• [Work to be completed] Every line in the entries that holds "Copy" should be identified and copied.

• [Data listing]
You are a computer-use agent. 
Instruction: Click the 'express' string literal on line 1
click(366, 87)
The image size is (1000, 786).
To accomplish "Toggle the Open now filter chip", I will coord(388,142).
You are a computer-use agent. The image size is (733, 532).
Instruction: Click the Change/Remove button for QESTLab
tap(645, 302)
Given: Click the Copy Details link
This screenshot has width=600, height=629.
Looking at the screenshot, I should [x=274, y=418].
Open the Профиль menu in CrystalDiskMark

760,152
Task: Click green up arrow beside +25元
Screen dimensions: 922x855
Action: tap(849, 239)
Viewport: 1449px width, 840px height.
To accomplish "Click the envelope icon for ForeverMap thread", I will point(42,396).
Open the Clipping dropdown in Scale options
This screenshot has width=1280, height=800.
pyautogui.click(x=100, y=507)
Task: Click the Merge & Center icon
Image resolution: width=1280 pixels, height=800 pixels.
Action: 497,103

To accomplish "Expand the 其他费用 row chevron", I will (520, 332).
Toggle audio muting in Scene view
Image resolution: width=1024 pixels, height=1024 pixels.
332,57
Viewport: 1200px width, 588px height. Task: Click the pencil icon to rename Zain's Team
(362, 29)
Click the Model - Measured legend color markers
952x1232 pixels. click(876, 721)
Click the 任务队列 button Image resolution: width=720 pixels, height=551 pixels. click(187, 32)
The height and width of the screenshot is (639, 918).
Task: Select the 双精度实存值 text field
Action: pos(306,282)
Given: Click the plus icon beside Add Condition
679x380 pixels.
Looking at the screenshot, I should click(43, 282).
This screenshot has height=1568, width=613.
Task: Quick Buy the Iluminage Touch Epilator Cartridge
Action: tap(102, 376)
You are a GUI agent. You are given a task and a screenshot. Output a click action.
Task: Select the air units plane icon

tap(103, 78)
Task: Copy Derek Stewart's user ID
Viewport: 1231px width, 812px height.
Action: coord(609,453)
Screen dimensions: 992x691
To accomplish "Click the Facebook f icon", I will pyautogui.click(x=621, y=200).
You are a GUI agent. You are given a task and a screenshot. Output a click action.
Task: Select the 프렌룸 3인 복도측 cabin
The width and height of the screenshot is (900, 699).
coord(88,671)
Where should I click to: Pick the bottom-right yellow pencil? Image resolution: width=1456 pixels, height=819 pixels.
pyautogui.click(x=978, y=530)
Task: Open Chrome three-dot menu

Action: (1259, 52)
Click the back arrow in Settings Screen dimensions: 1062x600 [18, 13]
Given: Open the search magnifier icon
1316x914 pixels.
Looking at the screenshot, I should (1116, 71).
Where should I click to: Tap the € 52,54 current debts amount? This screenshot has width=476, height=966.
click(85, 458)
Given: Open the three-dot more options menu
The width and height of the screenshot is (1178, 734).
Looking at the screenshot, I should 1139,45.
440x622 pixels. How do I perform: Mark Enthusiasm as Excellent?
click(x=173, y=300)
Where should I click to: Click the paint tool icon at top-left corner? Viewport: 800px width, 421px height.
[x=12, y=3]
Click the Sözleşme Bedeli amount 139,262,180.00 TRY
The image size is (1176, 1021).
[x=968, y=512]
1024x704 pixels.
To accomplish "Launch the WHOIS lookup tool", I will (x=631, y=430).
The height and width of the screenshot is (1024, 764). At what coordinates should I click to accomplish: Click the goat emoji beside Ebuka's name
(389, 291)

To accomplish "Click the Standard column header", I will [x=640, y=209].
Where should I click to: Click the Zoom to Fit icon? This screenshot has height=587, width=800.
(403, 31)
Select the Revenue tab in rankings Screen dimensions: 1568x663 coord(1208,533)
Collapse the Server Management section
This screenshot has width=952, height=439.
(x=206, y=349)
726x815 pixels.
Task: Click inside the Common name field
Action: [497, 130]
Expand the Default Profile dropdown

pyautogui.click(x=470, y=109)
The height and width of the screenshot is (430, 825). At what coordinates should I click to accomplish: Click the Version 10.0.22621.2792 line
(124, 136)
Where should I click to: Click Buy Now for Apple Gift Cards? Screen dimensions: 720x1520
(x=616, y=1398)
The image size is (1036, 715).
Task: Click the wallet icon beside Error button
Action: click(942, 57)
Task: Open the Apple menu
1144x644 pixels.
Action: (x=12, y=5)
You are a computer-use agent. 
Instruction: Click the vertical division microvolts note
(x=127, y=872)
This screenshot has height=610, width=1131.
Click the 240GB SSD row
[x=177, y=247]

• [Solution to this problem]
Given: Click the Copy Details link
Task: Copy Derek Stewart's user ID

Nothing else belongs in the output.